MOTIVATION: With many transgenic proteins introduced today, the ability to predict their potential allergenicity has become an important issue. Previous studies were based on either sequence similarity or the protein motifs identified from known allergen databases. The similarity-based approaches, although being able to produce high recalls, usually have low prediction precisions. Previous motif-based approaches have been shown to be able to improve the precisions on cross-validation experiments. In this study, a system that combines the advantages of similarity-based and motif-based prediction is described.

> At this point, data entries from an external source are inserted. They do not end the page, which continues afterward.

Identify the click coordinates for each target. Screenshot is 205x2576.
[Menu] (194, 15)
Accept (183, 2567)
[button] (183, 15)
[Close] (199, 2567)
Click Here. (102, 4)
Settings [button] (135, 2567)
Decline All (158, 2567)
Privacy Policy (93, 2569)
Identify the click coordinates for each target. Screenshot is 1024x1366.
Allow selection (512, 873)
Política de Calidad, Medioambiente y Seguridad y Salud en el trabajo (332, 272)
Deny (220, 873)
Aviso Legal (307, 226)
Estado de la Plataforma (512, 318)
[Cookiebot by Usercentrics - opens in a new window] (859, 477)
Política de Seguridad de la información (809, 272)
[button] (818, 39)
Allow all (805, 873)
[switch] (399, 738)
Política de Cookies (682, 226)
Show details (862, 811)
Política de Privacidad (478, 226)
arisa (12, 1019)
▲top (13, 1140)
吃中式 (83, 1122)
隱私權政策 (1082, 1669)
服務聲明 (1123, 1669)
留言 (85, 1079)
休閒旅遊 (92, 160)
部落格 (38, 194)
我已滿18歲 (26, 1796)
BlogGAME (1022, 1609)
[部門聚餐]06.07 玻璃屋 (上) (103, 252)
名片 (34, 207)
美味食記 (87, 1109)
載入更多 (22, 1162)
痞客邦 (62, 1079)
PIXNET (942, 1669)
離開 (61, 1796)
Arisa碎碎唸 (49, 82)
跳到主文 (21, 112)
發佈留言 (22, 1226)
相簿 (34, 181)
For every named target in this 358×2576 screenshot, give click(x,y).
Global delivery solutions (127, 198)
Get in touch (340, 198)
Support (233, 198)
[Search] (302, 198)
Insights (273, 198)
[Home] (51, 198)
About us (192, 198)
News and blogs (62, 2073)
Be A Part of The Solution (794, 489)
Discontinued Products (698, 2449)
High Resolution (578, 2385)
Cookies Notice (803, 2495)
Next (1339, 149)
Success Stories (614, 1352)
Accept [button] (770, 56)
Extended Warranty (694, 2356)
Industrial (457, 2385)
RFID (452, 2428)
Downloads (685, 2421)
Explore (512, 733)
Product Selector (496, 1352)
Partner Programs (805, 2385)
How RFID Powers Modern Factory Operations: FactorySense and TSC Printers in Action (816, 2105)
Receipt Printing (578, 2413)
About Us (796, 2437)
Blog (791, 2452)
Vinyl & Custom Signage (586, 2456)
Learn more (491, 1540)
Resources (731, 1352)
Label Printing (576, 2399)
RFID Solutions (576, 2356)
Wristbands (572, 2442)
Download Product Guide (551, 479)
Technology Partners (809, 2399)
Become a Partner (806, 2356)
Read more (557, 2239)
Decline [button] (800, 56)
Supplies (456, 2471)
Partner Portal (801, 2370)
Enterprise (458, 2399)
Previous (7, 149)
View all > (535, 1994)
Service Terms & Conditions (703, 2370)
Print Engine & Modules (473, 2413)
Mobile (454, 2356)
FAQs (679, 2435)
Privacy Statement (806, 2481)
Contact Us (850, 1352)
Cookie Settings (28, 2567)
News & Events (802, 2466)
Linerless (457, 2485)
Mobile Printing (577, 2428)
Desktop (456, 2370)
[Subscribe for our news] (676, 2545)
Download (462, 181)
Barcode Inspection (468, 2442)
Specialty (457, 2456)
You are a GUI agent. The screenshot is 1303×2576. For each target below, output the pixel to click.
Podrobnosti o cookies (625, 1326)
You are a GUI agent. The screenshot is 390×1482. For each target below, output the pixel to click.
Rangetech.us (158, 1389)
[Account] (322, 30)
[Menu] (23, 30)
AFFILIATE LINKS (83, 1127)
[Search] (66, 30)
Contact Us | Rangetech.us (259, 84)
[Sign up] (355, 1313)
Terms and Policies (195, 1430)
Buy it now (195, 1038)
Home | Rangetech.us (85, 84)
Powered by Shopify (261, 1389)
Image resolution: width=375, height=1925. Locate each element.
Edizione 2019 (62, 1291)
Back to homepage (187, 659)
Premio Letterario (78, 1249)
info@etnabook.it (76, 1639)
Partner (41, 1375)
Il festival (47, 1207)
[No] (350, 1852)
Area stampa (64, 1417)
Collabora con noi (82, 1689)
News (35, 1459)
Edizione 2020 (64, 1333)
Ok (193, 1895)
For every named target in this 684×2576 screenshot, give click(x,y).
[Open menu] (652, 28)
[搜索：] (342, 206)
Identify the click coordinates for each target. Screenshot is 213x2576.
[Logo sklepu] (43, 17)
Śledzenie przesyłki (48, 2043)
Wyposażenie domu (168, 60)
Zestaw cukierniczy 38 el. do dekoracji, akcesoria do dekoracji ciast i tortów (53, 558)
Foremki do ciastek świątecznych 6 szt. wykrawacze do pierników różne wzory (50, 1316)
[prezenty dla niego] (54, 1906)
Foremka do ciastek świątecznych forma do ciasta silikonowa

RESULTS: The new prediction system uses a clustering algorithm that groups the known allergenic proteins into clusters. Proteins within each cluster are assumed to carry one or more common motifs. After a multiple sequence alignment, proteins in each cluster go through a wavelet analysis program whereby conserved motifs will be identified. A hidden Markov model (HMM) profile will then be prepared for each identified motif. The allergens that do not appear to carry detectable allergen motifs will be saved in a small database. The allergenicity of an unknown protein may be predicted by comparing it against the HMM profiles, and, if no matching profiles are found, against the small allergen database by BLASTP. Over 70% of recall and over 90% of precision were observed using cross-validation experiments. Using the entire Swiss-Prot as the query, we predicted about 2000 potential allergens. AVAILABILITY: The software is available upon request from the authors.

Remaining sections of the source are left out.